25
January
2018
|
06:05 AM
America/New_York

Shalala: Great universities can help solve the health challenges of the future

Donna Shalala, the former secretary of Health and Human Services, said the nation’s great universities are vital to solving some of the world’s most complex and challenging problems.

“I am a huge fan of the great universities of this country,” she said.

Shalala spoke Wednesday at the Ohio Union as the guest for the Provost’s Discovery Themes Lecture. Her conversation closed out the first day of The Ohio State University’s inaugural Community Engagement Conference. NBC4 anchor Colleen Marshall moderated the discussion.

The conference focused on the theme of partnering to improve community health and wellness. Shalala’s resume illustrates her extensive experience in leading the effort to improve wellness as well as the role of higher education in improving lives.

In addition to leading the Department of Health and Human Services under President Bill Clinton, Shalala has served as the president of the University of Miami and chancellor of the University of Wisconsin-Madison. She is currently Trustee Professor of Political Science and Health Policy at the University of Miami.

Marshall asked about the importance of partnerships and collaboration in health care.

“It’s important to health care. It’s also important to the great universities in this country,” Shalala said. “Forums like this are opportunities for great universities to talk about what they are doing and to get community input.”

Shalala said health care is dependent on partnerships from patients to doctors and nurses to communities.

“The opiate crisis going on right now cannot be solved by the doctors and the nurses. It requires a community partnership that embraces those that are afflicted and their families,” she said. “It gives them an opportunity for treatment as well as a life after that.”

Shalala said she believes incentives are needed to improve health care. She said more needs to be done to encourage people to get vaccinated, eat more healthfully and exercise more. Shalala said incentives are also needed to boost the number of primary care physicians over specialists.

President Drake opens the Q&A

Shalala answered questions from an audience of students, faculty and staff as well as members of the community who attended the conference.

President Michael V. Drake asked the first question.

“You’ve led universities over a long period of time in between doing other things. How have you seen the role of universities in society change during that time?” Drake asked.

“What I saw in my lifetime is the great universities becoming the economic engine of innovation,” Shalala said. “It’s really been the universities that have transformed this country. With our investments in science and technology we’ve changed both the economy of the country and offered opportunities that would not have existed for earlier generations.”

Shalala said universities, particularly public universities, are being squeezed by tighter budgets at the state and national level. She also expressed concern over what she described as a growing strain of anti-intellectualism in the country.

Shalala was asked about the role of government in building healthier communities. The former Peace Corp volunteer said it starts by getting involved at the ground level of service.

“You can’t make policy,” she said, “if you don’t understand people’s lives.”

**Required tasks**
A. From the Shalala article, copy the text word for word from "Shalala spoke Wednesday" up to and including "in improving lives.".
B. Answer these questions from the Shalala article:
(i) Who moderated the discussion with Shalala?
(ii) At which university does Shalala currently serve as Trustee Professor of Political Science and Health Policy?
(iii) Who asked the first question during the Q&A?

**Dataset entries**

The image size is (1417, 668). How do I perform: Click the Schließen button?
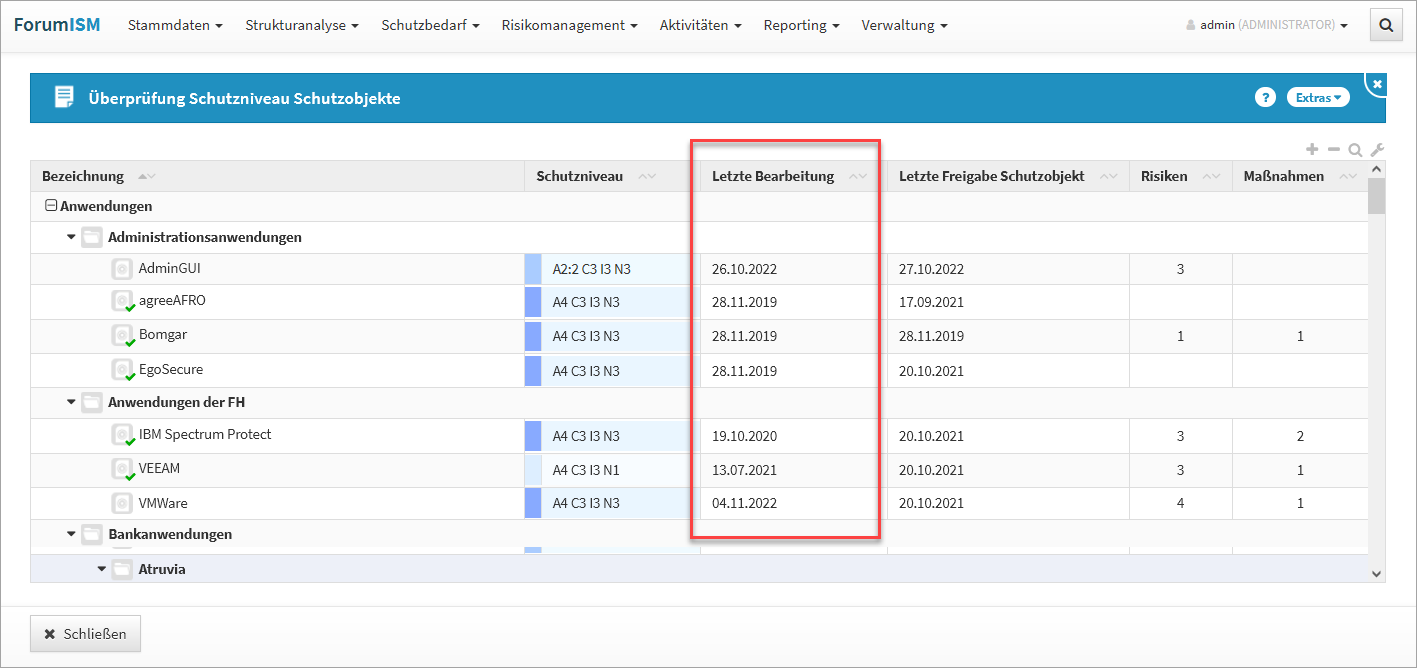click(x=85, y=634)
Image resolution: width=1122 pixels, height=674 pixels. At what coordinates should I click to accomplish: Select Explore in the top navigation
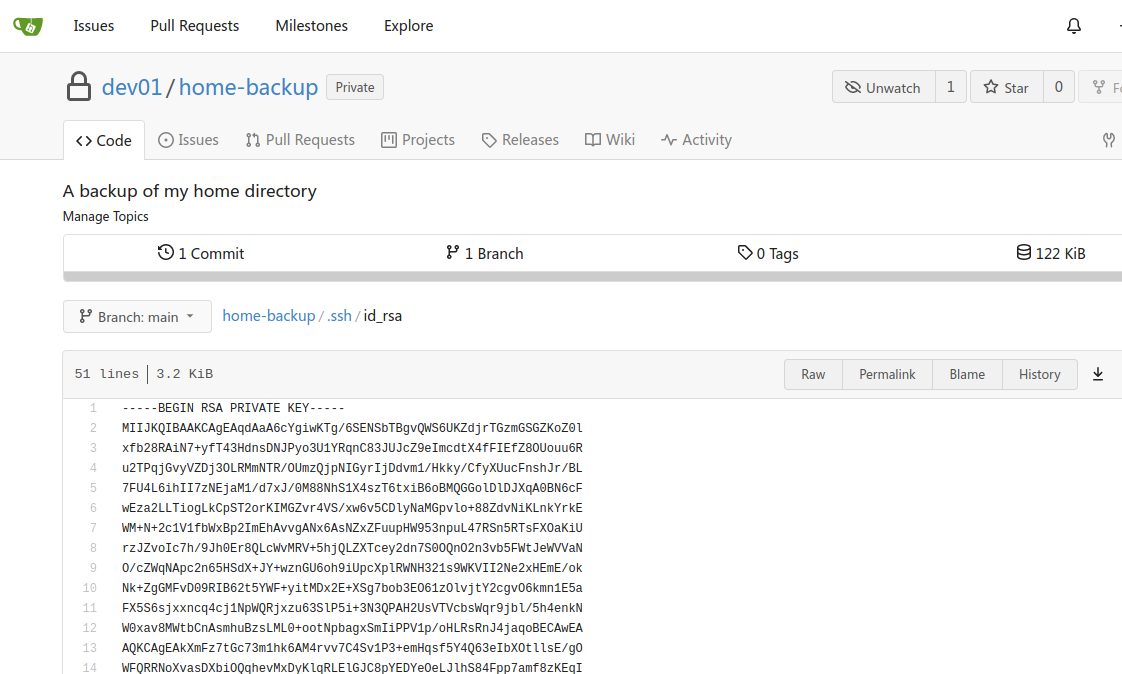pos(408,26)
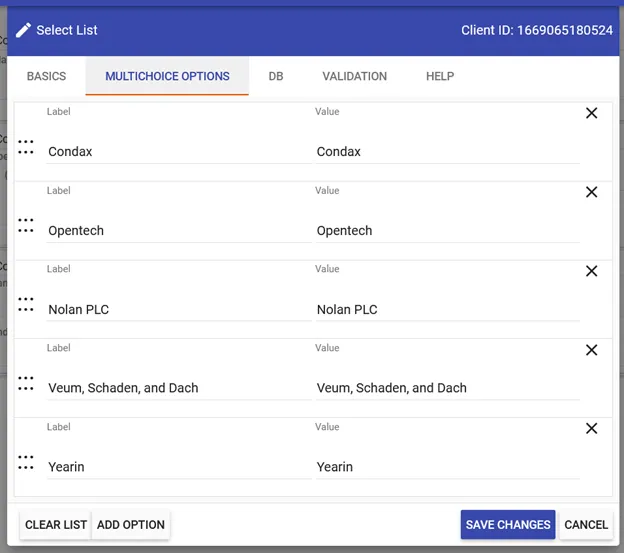Click the pencil icon beside Select List
Viewport: 624px width, 553px height.
pos(23,30)
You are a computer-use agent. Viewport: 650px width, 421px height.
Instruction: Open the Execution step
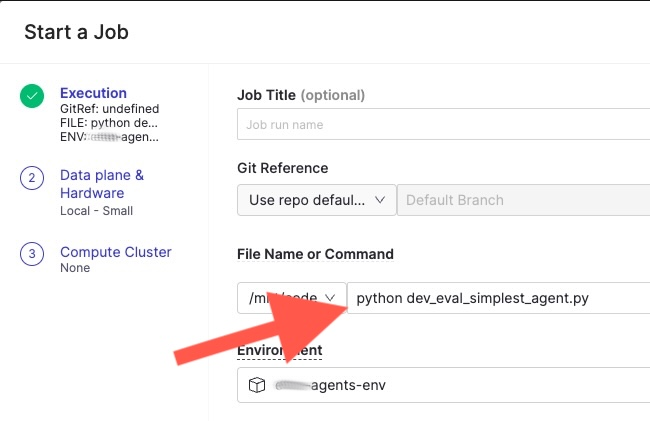(x=93, y=93)
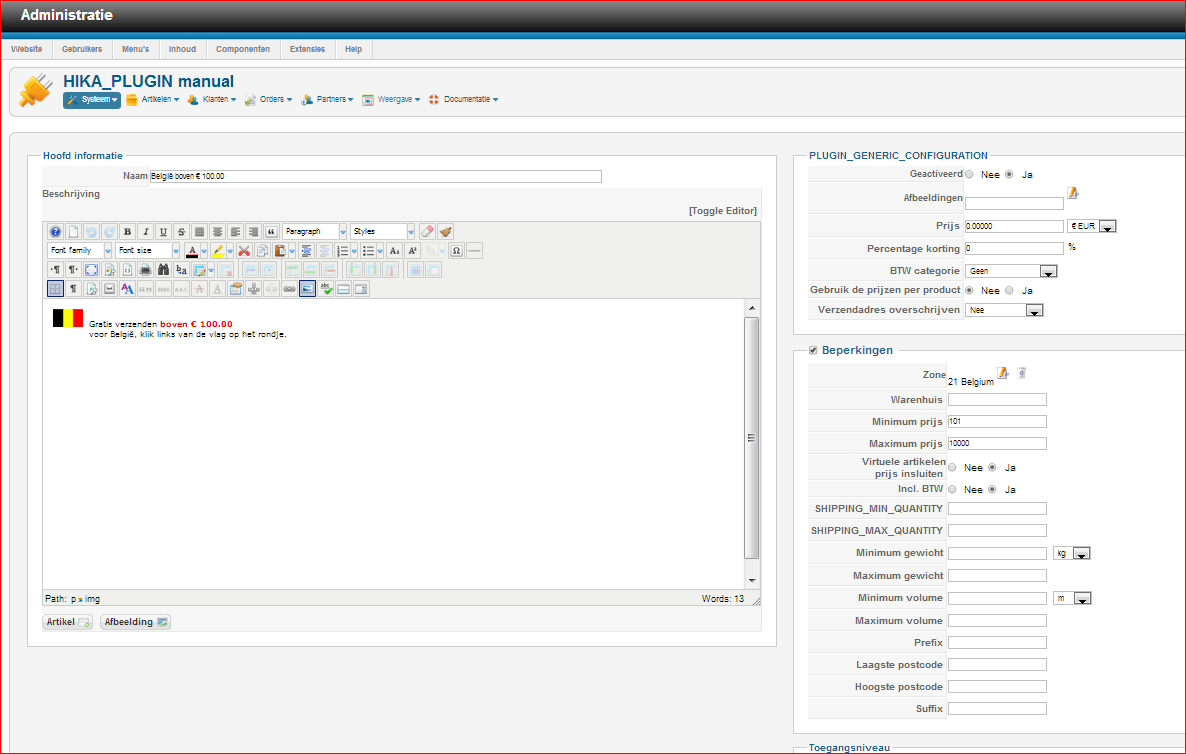Open the Componenten menu
The image size is (1186, 754).
[243, 49]
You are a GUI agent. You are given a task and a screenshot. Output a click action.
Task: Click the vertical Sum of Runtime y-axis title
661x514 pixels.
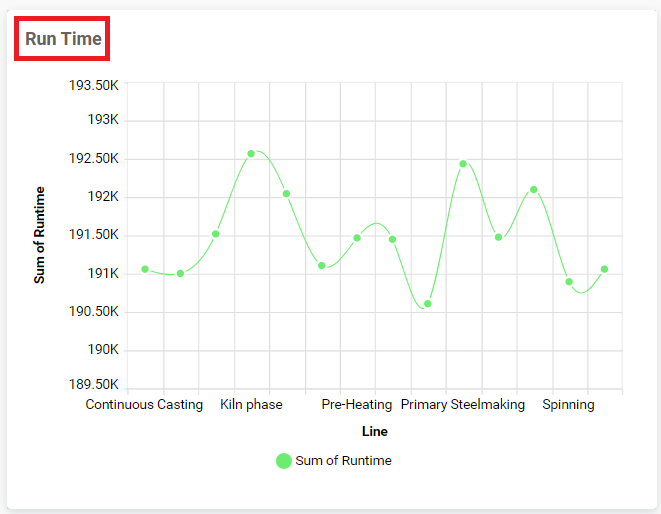40,235
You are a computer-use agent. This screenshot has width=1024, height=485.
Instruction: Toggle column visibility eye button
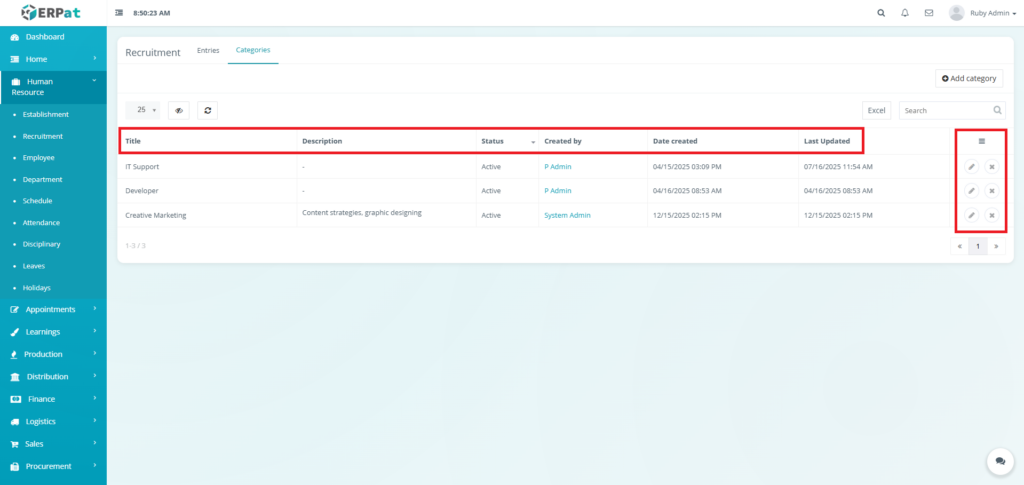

**Expected responses**
A.
Shalala spoke Wednesday at the Ohio Union as the guest for the Provost’s Discovery Themes Lecture. Her conversation closed out the first day of The Ohio State University’s inaugural Community Engagement Conference. NBC4 anchor Colleen Marshall moderated the discussion.

The conference focused on the theme of partnering to improve community health and wellness. Shalala’s resume illustrates her extensive experience in leading the effort to improve wellness as well as the role of higher education in improving lives.

B.
(i) NBC4 anchor Colleen Marshall
(ii) The University of Miami
(iii) President Michael V. Drake